# Start of QUOTED TEXT

In this chapter, we’ll take a look at how Katib simplifies hyperparameter optimization.

Katib Concepts

Let’s begin by defining a few terms that are central to the workflow of Katib (as illustrated in Figure 10-1):

Experiment

An experiment is an end-to-end process that takes a problem (e.g., tuning a training model for handwriting recognition), an objective metric (maximize the prediction accuracy), and a search space (range for hyperparameters), and produces a final set of optimal hyperparameter values.

Suggestion

A suggestion is one possible solution to the problem we are trying to solve. Since we are trying to find the combination of hyperparameter values that lead to optimal model performance, a suggestion would be one set of hyperparameter values from the specified search space.

Trial

A trial is one iteration of the experiment. Each trial takes a suggestion and executes a worker process (packaged through Docker) that produces evaluation metrics. Katib’s controller then computes the next suggestion based on previous metrics and spawns new trials.

kfml 1001
Figure 10-1. Katib system workflow (https://arxiv.org/pdf/2006.02085.pdf)
Note

In Katib, experiments, suggestions, and trials are all custom resources. This means they are stored in Kubernetes etcd and can be manipulated using standard Kubernetes APIs.

Another important aspect of hyperparameter tuning is how to find the next set of parameters. As of the time of this writing, Katib supports the following search algorithms:

Grid search

Also known as a parameter sweep, Grid Search is the simplest approach—exhaustively search through possible parameter values in the specified search space. Although resource-intensive, Grid Search has the advantage of having high parallelism since the tasks are completely independent.

Random search

Similar to grid search, the tasks in random search are completely independent. Instead of enumerating every possible value, random search attempts to generate parameter values through random selection. When there are many hyperparameters to tune (but only a few have significant impact on model performance), random search can vastly outperform Grid Search. Random search can be useful when the number of discrete parameters is high, which makes grid search infeasible.

Bayesian optimization

This is a powerful approach that uses probability and statistics to seek better parameters. Bayesian optimization builds a probabilistic model for the objective function, finds parameter values that perform well on the model, then iteratively updates the model based on metrics collected during trial runs. Intuitively speaking, Bayesian optimization seeks to improve upon a model by making informed guesses. This optimization method relies on previous iterations to find new parameters, and can be parallelized. While trials are not as independent as grid or random search, Bayesian optimization can find results with less trials overall.

Hyperband

This is a relative new approach that selects configuration values randomly. But unlike traditional random search, Hyperband only evaluates each trial for a small number of iterations. Then it takes the best performing configurations and runs them longer, repeating this process until a desired result is reached. Due to its similarity to random search, tasks can be highly parallelized.

# End of QUOTED TEXT
# Start of DATA SECTION

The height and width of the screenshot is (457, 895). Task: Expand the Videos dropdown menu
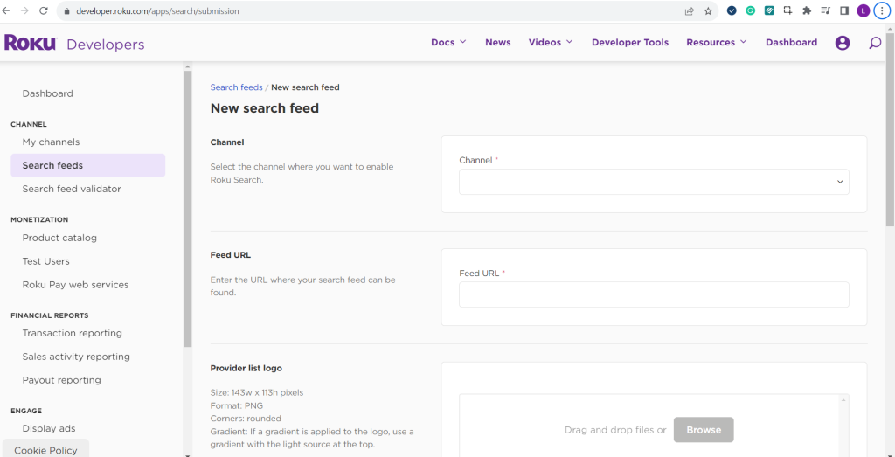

# End of DATA SECTION

* [DIRECTION]: Continue the passage on Katib and hyperparameter tuning, starting right after its last sentence.

* [REPLY TO THE EXERCISE]:
Other experimental algorithms

Such as Tree of Parzen Estimators (TPE) and Covariance Matrix Adaptation Evolution Strategy (CMA-ES), both implemented by using the Goptuna optimization framework.

One final piece of the puzzle in Katib is the metrics collector. This is the process that collects and parses evaluation metrics after each trial and pushes them into the persistent database. Katib implements metrics collection through a sidecar container, which runs alongside the main container in a pod.

Overall, Katib’s design makes it highly scalable, portable, and extensible. Since it is part of the Kubeflow platform, Katib natively supports integration with many of Kubeflow’s other training components, like the TFJob and PyTorch operators. Katib is also the first hyperparameter tuning framework that supports multitenancy, making it ideal for a cloud hosted environment.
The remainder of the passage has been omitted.